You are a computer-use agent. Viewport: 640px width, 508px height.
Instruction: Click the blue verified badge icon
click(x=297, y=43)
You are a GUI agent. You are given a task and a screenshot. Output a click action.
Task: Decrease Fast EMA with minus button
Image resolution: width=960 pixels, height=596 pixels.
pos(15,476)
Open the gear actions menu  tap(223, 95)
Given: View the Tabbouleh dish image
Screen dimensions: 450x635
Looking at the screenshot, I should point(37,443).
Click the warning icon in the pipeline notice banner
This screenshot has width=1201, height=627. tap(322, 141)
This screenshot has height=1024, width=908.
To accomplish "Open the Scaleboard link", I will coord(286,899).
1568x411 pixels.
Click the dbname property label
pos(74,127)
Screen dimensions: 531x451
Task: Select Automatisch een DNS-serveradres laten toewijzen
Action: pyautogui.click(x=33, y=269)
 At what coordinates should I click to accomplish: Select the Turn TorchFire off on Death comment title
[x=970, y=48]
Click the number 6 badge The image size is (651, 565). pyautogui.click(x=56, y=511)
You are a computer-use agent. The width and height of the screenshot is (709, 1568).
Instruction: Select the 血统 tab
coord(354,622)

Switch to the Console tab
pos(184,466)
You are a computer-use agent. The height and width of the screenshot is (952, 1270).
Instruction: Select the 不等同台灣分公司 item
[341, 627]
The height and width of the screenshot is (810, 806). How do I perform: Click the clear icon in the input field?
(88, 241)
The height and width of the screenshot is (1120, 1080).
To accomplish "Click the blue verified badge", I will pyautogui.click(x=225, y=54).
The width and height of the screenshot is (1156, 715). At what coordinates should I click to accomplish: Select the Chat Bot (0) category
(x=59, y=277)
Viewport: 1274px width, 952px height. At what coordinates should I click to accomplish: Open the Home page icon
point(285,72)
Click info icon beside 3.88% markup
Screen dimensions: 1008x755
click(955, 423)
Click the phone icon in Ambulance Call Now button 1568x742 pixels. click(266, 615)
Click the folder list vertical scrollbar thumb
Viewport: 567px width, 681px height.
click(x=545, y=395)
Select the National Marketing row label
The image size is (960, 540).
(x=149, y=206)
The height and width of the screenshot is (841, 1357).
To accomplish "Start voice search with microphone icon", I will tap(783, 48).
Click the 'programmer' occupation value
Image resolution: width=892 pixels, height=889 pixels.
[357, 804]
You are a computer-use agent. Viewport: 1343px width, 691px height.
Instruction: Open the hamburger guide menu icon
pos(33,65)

Exercise prompt. Could you report how many lines of the listing above hold "computer"? Only the number is needed.

Answer space. 4